### [DIRECTIONS]
Please check every line of the listing for "Given" and copy each line where it is found.

### [PROVIDED MATERIAL]
*** Block opens ***

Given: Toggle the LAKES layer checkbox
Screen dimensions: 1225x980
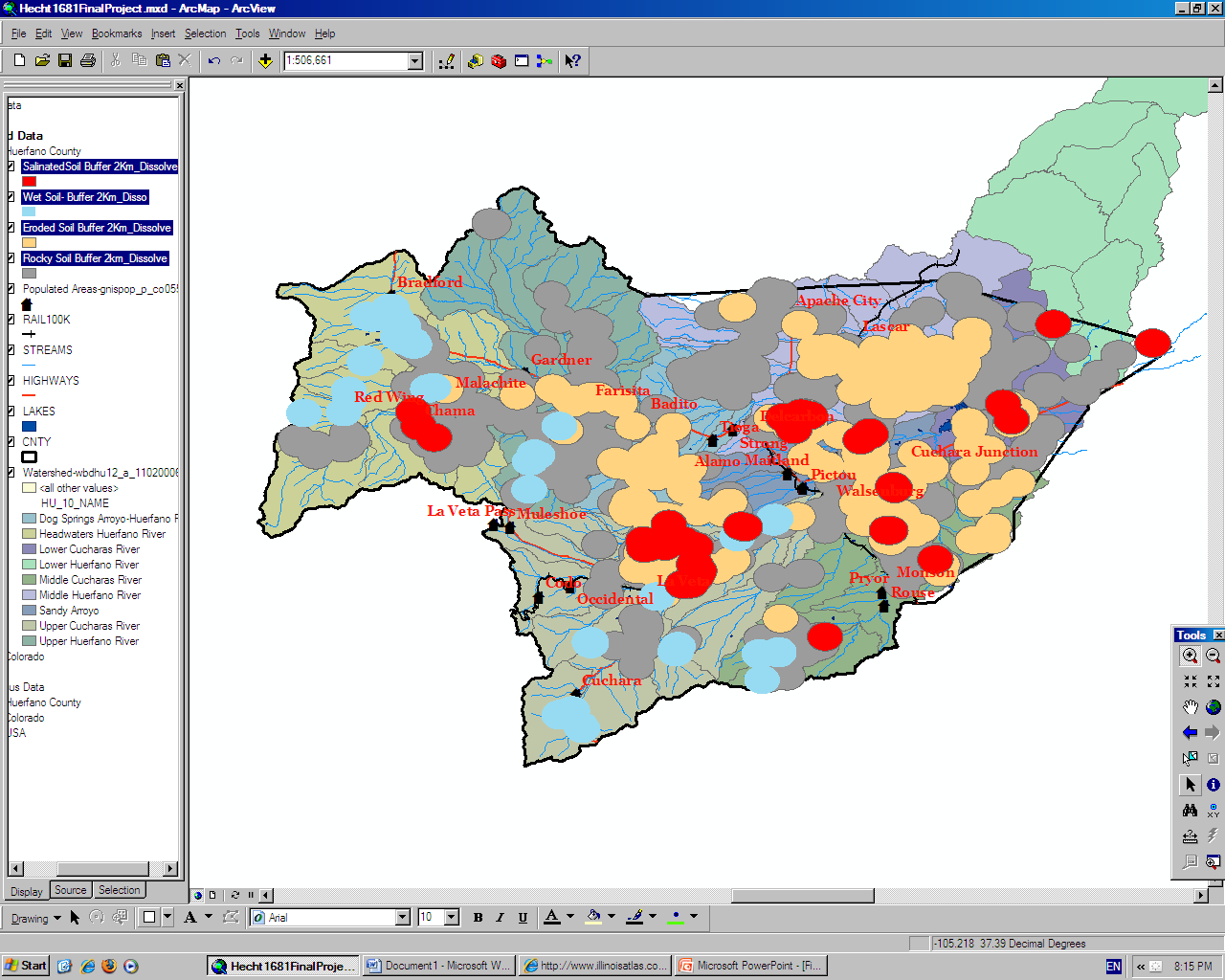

*** Block closes ***
*** Block opens ***

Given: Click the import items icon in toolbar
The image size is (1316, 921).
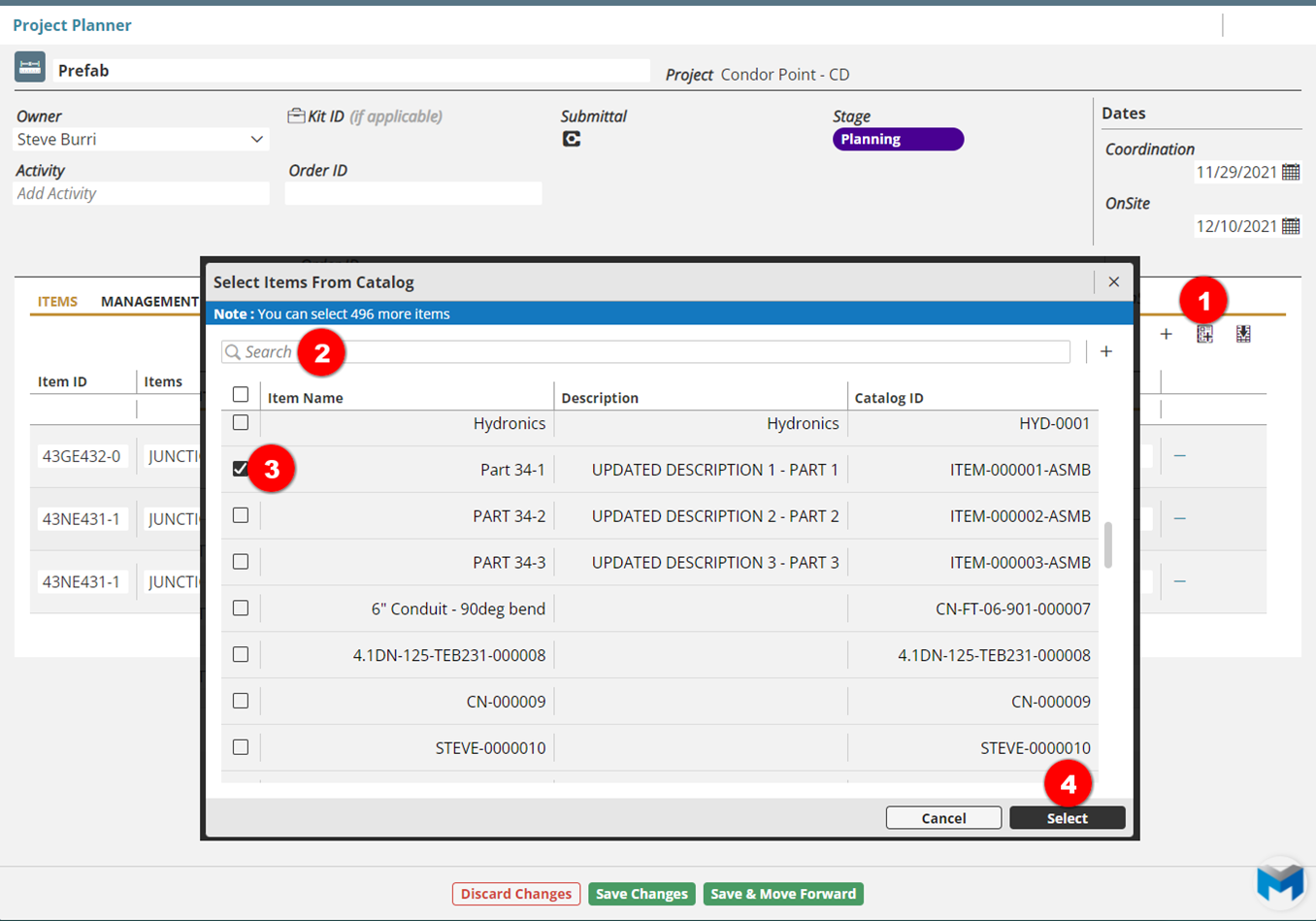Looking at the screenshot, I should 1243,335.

*** Block closes ***

### [REPLY TO THE EXERCISE]
Given: Toggle the LAKES layer checkbox
Given: Click the import items icon in toolbar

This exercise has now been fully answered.